# Lab3.4 Sentiment Classification using transformer models

Copyright: Vrije Universiteit Amsterdam, Faculty of Humanities, CLTL

This notebook explains how you can use a transformer model that is fine-tuned for sentiment analysis. Fine-tuned transformer models are published regularly on the huggingface platform: https://huggingface.co/models

These models are very big (Gigabytes) and require a computer with sufficient memory to load. Furthermore, loading these models takes some time as well. It is also possible to copy such a model to your disk and to load the local copy. Still a substantial memory is needed to load it.

Huggingface transfomers provides an option to create an **pipeline** to perform a NLP task with a pretrained model: 

"The pipelines are a great and easy way to use models for inference. These pipelines are objects that abstract most of the complex code from the library, offering a simple API dedicated to several tasks, including Named Entity Recognition, Masked Language Modeling, Sentiment Analysis, Feature Extraction and Question Answering."

More information can be found here: https://huggingface.co/transformers/v3.0.2/main_classes/pipelines.html

We will use the pipeline module to load a fine-tuned model to perform sentiment analysis

In [2]:
from transformers import pipeline

We load a transformer model 'distilbert-base-uncased-finetuned-sst-2-english' that is fine-tuned for binary classification from the Hugging face repository:

https://huggingface.co/models

We need to load the model for the sequence classifcation and the tokenizer to convert the sentences into tokens according to the vocabulary of the model.

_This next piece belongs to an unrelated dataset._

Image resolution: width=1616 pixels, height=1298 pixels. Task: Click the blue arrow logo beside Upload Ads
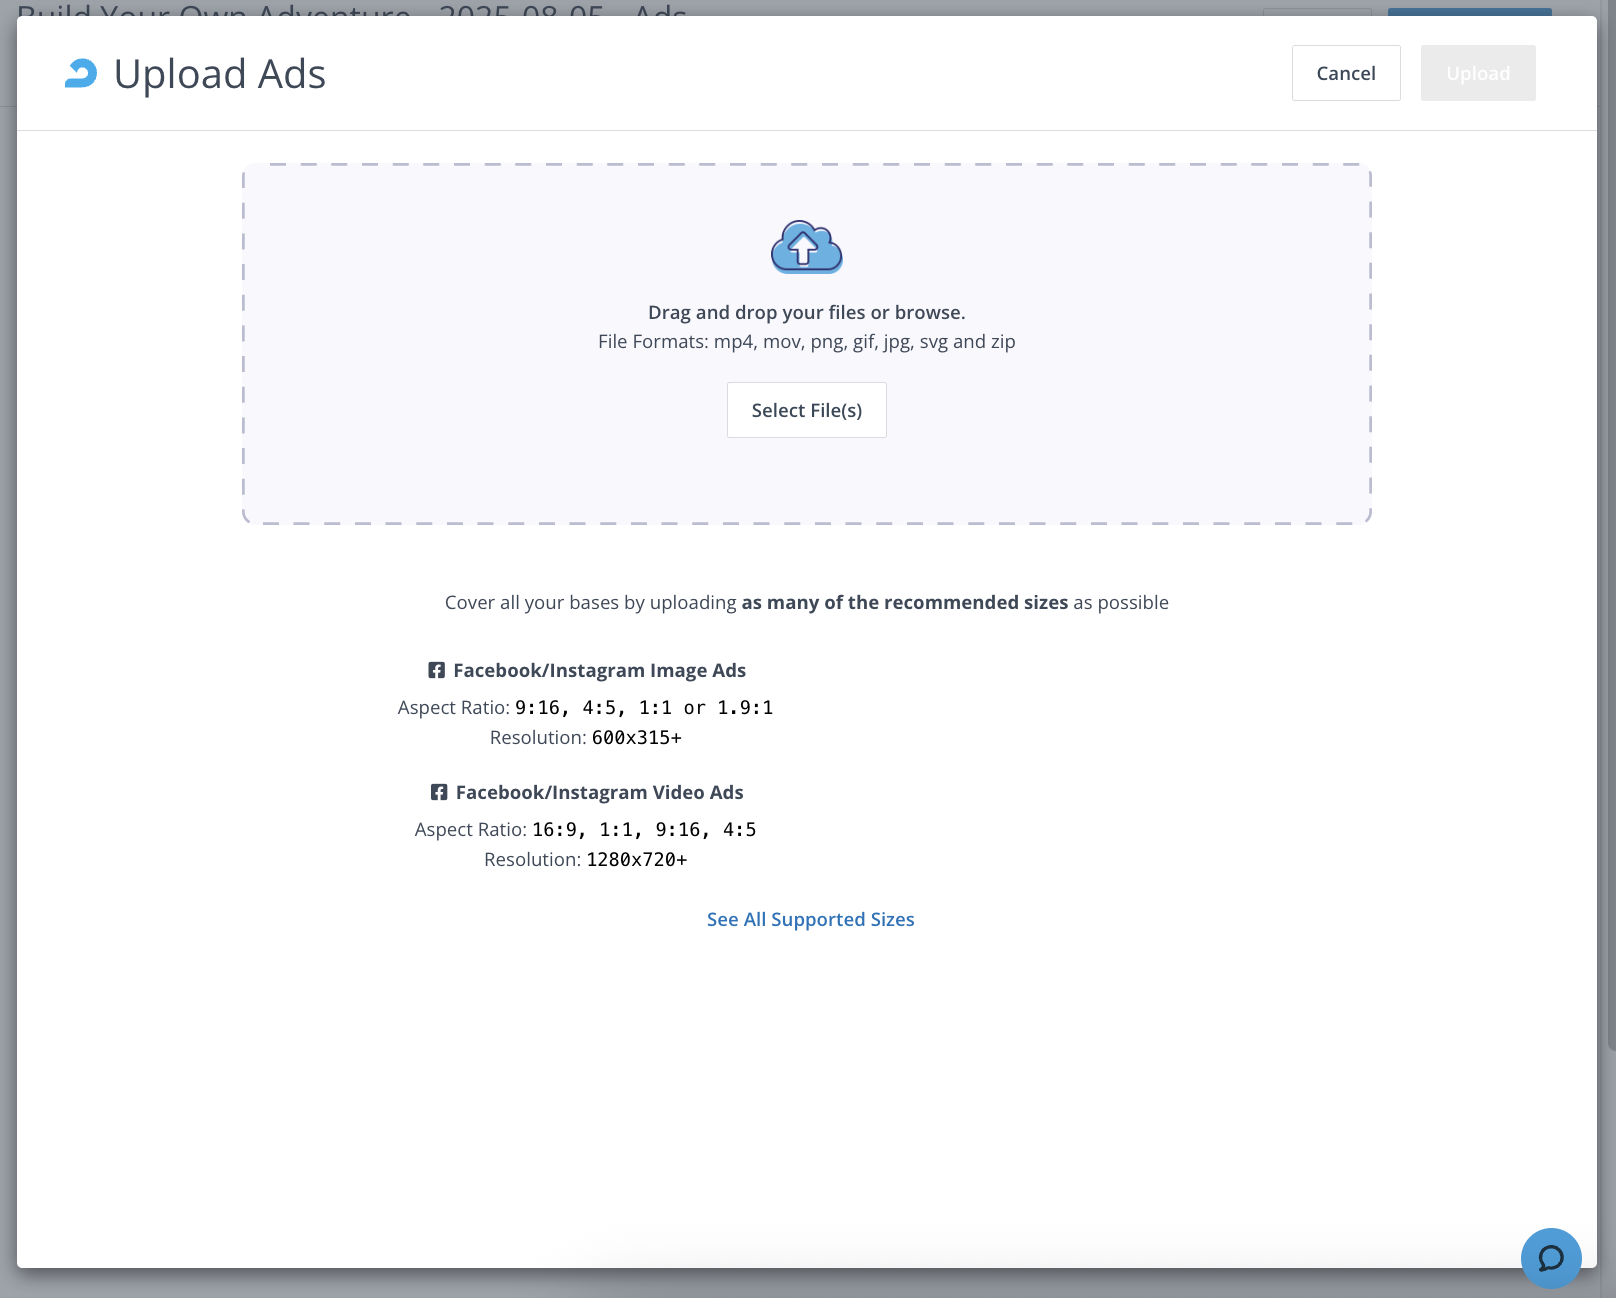tap(81, 73)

Loading the model takes some time.

In [4]:
sentimentenglish = pipeline("sentiment-analysis", 
                            model="distilbert-base-uncased-finetuned-sst-2-english", 
                            tokenizer="distilbert-base-uncased-finetuned-sst-2-english")

We now created an instantiation of a pipeline that can tokenize any sentence, obtain a sententence embedding from the transformer language model and perform the **sentiment-analysis** task. Let's try it out on an example sentence.

In [5]:
sentence_pos_en = "Nice hotel and the service is great"

In [6]:
sentimentenglish(sentence_pos_en)

[{'label': 'POSITIVE', 'score': 0.9998814463615417}]

In [7]:
sentence_neg_en = "The rooms are dirty and the wifi does not work"

In [8]:
sentimentenglish(sentence_neg_en)

[{'label': 'NEGATIVE', 'score': 0.9997869729995728}]

This is easy and seems to work very well. 

## Using a Dutch fine-tuned transformer model

We can use a fine-tuned Dutch model for Dutch sentiment analysis by creating another pipeline. Again loading this model takes some time. Also note that after loading, both models are loaded in memory. So if you have issues loading, you may want to start over and try again just with the Dutch pipeline.

In [10]:
sentimentdutch = pipeline("sentiment-analysis", 
                          model="wietsedv/bert-base-dutch-cased-finetuned-sentiment", 
                          tokenizer="wietsedv/bert-base-dutch-cased-finetuned-sentiment")

We test it on two similar Dutch sentences:

In [11]:
sentence_pos_nl="Mooi hotel en de service is geweldig"
sentence_neg_nl="De kamers zijn smerig en de wifi doet het niet"

In [12]:
sentimentdutch(sentence_pos_nl)

[{'label': 'pos', 'score': 0.9999955892562866}]

In [13]:
sentimentdutch(sentence_neg_nl)

[{'label': 'neg', 'score': 0.6675440073013306}]

This seems to work fine too although the score for negative in the second example is much lower.

# End of this notebook